## Source data
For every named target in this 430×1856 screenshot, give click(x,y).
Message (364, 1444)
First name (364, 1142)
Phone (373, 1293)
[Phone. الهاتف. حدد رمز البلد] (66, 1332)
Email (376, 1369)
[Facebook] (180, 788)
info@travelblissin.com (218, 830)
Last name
* * *
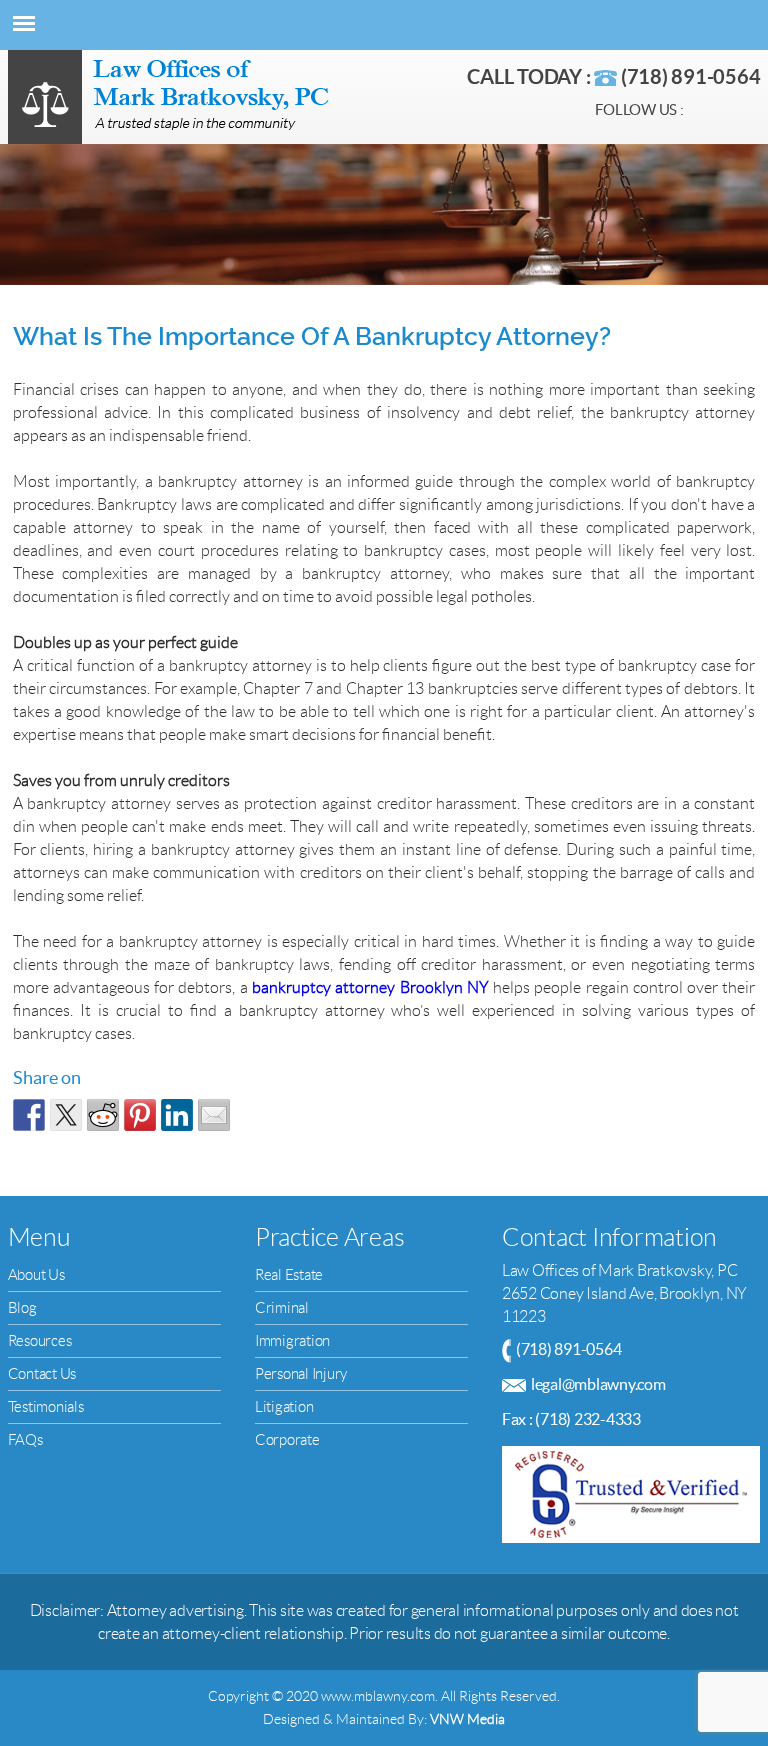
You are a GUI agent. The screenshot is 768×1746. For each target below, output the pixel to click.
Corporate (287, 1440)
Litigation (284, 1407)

## Problem to solve
Using the entries above, give again exactly the lines from the line holding "You are a GUI" through the line holding "Litigation (284, 1407)". Include both end lines and nothing else.

## Reply to the task
You are a GUI agent. The screenshot is 768×1746. For each target below, output the pixel to click.
Corporate (287, 1440)
Litigation (284, 1407)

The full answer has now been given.